- Problem statement -
Pull every line holding the word "link" from the data below and copy it.

- Data provided -
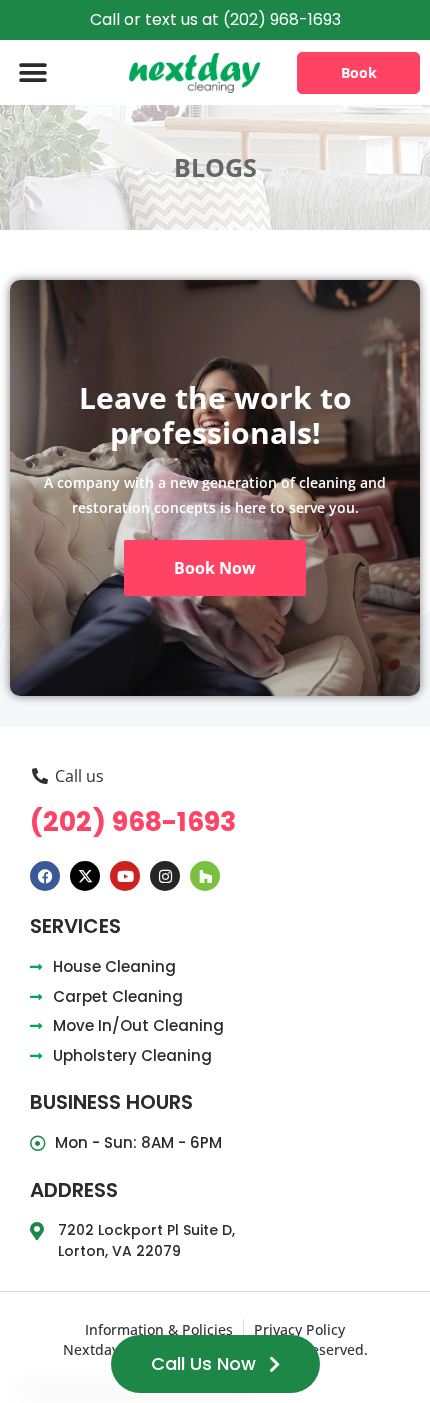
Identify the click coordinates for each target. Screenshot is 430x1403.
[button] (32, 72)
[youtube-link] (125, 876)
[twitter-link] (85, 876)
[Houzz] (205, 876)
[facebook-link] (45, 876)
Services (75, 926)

==

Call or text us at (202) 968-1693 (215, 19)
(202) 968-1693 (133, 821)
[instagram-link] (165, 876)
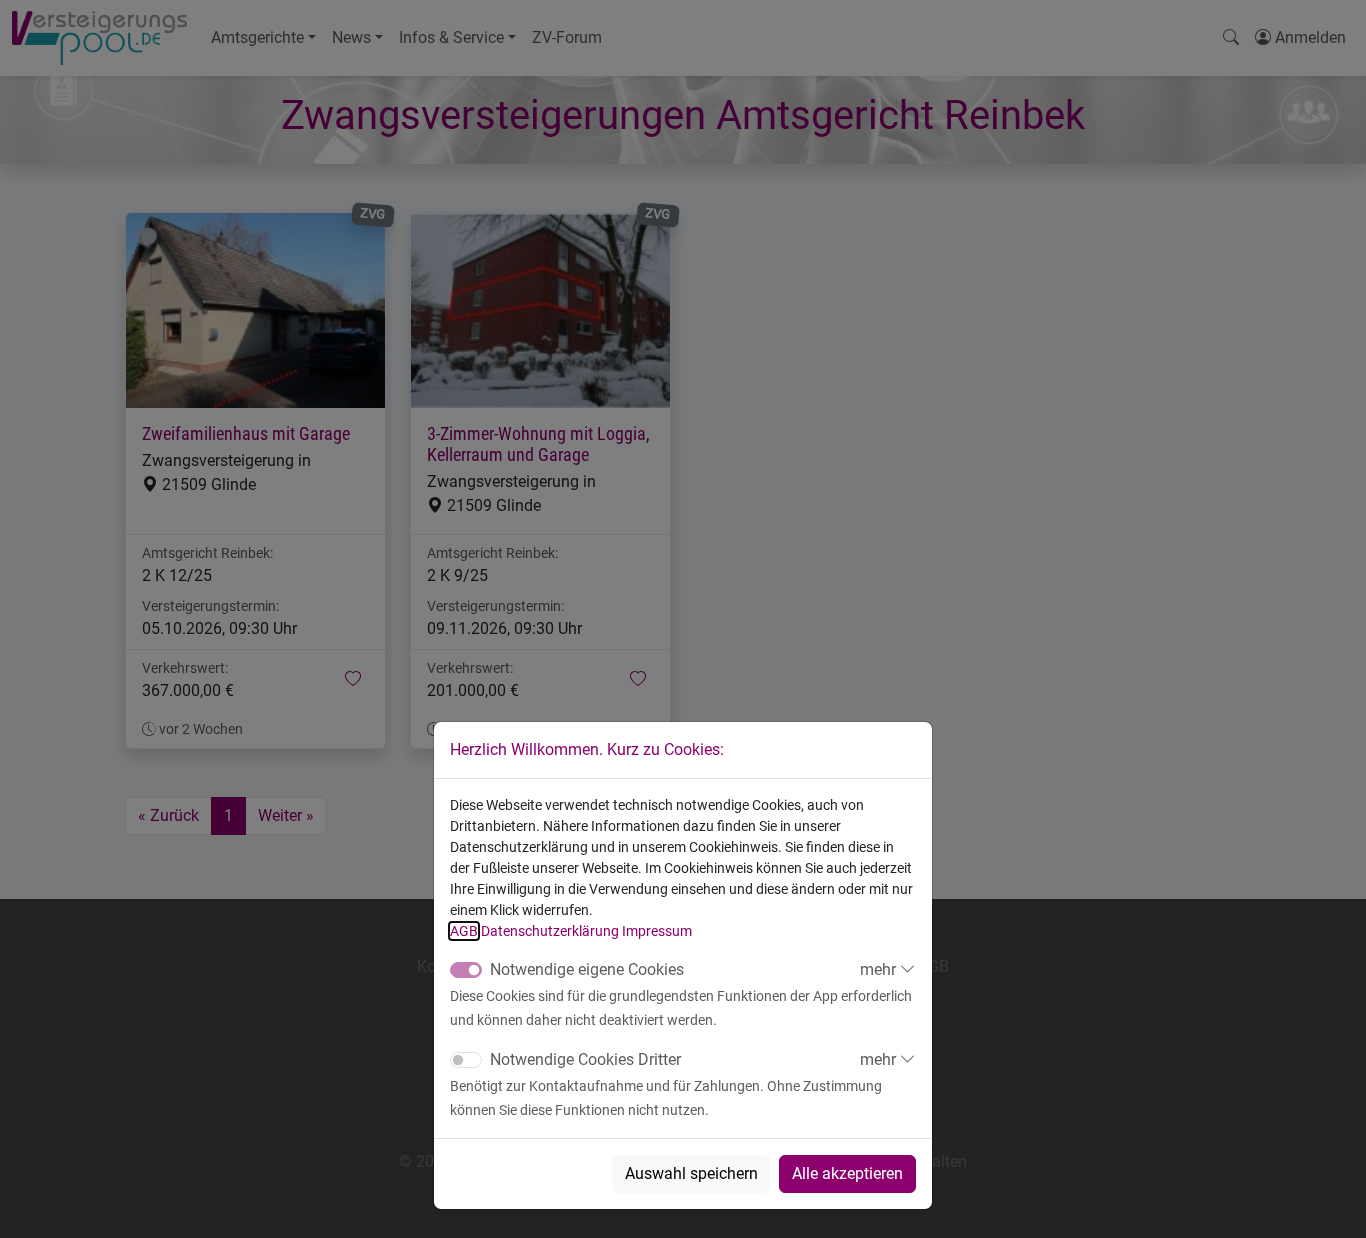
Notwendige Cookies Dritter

- Solution to the problem -
[youtube-link] (125, 876)
[twitter-link] (85, 876)
[facebook-link] (45, 876)
[instagram-link] (165, 876)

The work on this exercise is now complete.